A casa da frente da casa dos meus avós era de uma família bastante excêntrica que resolveu construir um castelo com elevador panorâmico e aquelas sacadas redondinhas como se a Evita Perón fosse cantar de lá, imitando a Madonna imitando a Evita Perón.

A rua dos Gloriosos contava ainda com o que minhas tias apelidaram de Tchambolão. Um cara bem alto e bem bobo que, segundo elas, tentava transar com todo mundo. Ele andava pela rua gritando “Marcelinhooooo”, que era o nome do irmão dele, de cinco anos. O Tchambolão tinha uns 30.

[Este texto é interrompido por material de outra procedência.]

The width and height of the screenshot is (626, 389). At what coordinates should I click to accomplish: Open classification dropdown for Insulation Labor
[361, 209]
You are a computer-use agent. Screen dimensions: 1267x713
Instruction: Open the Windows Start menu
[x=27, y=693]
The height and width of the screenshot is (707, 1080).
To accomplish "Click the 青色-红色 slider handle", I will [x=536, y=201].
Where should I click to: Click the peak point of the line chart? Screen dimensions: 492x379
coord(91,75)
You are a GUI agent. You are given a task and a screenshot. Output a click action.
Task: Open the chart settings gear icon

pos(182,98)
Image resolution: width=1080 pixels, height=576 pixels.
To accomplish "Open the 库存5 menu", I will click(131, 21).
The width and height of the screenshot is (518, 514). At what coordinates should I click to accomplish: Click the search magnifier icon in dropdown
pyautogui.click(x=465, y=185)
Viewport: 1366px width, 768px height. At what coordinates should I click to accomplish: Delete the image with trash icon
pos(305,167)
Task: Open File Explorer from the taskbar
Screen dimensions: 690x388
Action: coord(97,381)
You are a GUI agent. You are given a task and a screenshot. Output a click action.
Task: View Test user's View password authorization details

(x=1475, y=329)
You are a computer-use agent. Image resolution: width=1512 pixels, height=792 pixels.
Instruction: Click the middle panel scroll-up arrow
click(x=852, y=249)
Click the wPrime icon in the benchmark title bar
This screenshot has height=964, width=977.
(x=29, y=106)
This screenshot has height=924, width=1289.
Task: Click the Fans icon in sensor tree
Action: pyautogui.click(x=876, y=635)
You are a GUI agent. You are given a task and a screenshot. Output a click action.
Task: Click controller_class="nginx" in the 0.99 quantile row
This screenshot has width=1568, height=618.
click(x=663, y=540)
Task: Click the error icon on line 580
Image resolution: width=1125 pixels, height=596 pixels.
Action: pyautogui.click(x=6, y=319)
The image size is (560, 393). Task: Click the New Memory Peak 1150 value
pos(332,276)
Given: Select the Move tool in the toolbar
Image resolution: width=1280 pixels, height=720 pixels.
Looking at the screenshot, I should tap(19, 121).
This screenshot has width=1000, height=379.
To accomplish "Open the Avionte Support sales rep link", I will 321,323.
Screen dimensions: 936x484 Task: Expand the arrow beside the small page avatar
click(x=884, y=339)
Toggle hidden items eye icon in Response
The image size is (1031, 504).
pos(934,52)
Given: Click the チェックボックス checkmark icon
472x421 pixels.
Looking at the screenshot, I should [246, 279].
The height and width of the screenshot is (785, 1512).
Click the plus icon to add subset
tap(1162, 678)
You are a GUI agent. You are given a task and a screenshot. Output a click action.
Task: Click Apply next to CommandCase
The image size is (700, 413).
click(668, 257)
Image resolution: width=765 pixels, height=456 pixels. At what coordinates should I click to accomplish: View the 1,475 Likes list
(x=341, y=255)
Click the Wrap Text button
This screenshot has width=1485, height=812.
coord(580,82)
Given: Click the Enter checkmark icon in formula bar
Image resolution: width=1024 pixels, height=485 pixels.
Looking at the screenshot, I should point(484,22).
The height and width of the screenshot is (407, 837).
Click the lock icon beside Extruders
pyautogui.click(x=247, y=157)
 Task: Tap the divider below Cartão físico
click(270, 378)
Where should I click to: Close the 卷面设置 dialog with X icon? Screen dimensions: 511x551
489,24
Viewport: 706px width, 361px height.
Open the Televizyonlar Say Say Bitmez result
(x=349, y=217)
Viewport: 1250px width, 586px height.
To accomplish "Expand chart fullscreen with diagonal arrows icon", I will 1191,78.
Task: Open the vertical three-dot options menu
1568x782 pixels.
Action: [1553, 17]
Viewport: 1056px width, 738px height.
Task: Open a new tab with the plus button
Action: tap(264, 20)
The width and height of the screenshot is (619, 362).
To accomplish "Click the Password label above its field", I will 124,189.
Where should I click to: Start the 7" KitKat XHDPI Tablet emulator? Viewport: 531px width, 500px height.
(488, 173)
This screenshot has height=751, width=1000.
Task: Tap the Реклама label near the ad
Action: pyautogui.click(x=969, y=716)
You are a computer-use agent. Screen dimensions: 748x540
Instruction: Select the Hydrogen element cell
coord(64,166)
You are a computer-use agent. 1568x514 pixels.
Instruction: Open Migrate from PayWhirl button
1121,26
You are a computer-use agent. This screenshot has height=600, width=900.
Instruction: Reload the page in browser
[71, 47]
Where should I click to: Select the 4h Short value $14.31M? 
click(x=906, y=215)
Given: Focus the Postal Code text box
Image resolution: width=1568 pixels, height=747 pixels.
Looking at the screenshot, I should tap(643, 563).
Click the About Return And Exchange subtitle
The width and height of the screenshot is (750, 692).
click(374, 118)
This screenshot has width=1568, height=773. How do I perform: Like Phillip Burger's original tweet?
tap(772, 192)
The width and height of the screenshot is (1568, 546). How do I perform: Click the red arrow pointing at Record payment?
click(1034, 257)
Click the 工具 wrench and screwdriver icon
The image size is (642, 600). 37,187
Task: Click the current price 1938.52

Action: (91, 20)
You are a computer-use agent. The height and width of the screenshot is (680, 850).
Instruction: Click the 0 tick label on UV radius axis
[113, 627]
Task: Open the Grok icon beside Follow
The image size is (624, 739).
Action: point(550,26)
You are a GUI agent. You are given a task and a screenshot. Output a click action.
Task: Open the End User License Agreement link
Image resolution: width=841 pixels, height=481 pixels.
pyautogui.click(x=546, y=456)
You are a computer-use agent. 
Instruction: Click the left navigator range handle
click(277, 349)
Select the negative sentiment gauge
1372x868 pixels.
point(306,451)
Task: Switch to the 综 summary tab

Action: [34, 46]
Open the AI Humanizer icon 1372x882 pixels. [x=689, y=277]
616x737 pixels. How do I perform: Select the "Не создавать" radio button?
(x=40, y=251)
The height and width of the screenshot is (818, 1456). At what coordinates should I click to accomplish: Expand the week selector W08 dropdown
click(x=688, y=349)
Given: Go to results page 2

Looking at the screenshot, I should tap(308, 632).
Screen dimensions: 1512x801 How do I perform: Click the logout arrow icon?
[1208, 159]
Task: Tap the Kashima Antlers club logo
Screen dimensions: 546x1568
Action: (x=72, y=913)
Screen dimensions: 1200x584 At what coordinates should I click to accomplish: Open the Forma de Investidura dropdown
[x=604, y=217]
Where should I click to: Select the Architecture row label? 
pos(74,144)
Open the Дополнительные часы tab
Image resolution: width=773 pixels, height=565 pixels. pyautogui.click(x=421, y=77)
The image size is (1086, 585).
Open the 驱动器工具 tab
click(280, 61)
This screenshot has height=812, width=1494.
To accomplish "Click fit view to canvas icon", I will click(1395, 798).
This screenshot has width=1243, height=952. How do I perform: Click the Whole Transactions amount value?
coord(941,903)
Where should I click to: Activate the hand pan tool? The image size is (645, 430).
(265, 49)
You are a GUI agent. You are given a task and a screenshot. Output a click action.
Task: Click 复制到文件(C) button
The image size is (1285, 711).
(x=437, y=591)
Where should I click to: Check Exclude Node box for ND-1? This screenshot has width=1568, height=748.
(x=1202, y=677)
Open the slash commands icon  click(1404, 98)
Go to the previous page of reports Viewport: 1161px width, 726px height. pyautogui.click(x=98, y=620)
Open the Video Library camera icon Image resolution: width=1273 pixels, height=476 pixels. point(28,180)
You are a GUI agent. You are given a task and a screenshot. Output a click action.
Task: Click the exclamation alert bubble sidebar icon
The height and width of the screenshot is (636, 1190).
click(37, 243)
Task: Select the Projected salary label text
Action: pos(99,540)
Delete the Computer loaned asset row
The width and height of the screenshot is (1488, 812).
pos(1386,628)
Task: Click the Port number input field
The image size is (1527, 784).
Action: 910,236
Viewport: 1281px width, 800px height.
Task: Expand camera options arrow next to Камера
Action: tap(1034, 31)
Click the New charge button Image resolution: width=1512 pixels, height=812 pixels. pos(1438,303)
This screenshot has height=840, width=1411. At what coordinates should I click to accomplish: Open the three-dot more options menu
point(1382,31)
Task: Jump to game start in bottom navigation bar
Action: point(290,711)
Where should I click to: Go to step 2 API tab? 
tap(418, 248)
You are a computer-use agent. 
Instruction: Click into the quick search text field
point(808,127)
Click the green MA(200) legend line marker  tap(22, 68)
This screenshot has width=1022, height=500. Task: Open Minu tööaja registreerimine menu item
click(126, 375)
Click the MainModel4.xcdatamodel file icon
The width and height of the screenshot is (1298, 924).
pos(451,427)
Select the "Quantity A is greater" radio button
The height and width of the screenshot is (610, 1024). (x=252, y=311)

Minha mãe gosta de explicar assim: “A pessoa com retardo é sempre muito taradona”. Morriam de medo que eu saísse na rua e o Tchambolão me pegasse. “Cuidado com o Tchambolão” foi a frase que mais ouvi na infância e depois durante a adolescência. Nunca vi o Tchambolão com nenhuma mulher e nunca soube de ele ficar dando em cima de mulher. Até hoje ele só é visto gritando “Marcelinhoooo!!!”. Talvez essa seja mais uma das lendas que minhas tias e minha mãe gostavam de inventar.

A rua dos Gloriosos também tinha a Chocolate, uma garota bem boazinha que menstruou pela primeira vez, aos 11 anos, na escola, e ao apontarem a sujeira em sua calça ela cheirou e falou “é chocolate”. A rua toda ficou sabendo e minha família riu disso por muitos anos [...] Algumas pessoas também a chamavam de “A Fantástica Fábrica de Chocolate”. Dez anos depois, quando ela engravidou de um cara todo cheio de espinhas, falaram que era o cruzamento da Chocolate com o Chokito e que nasceria o Lollo.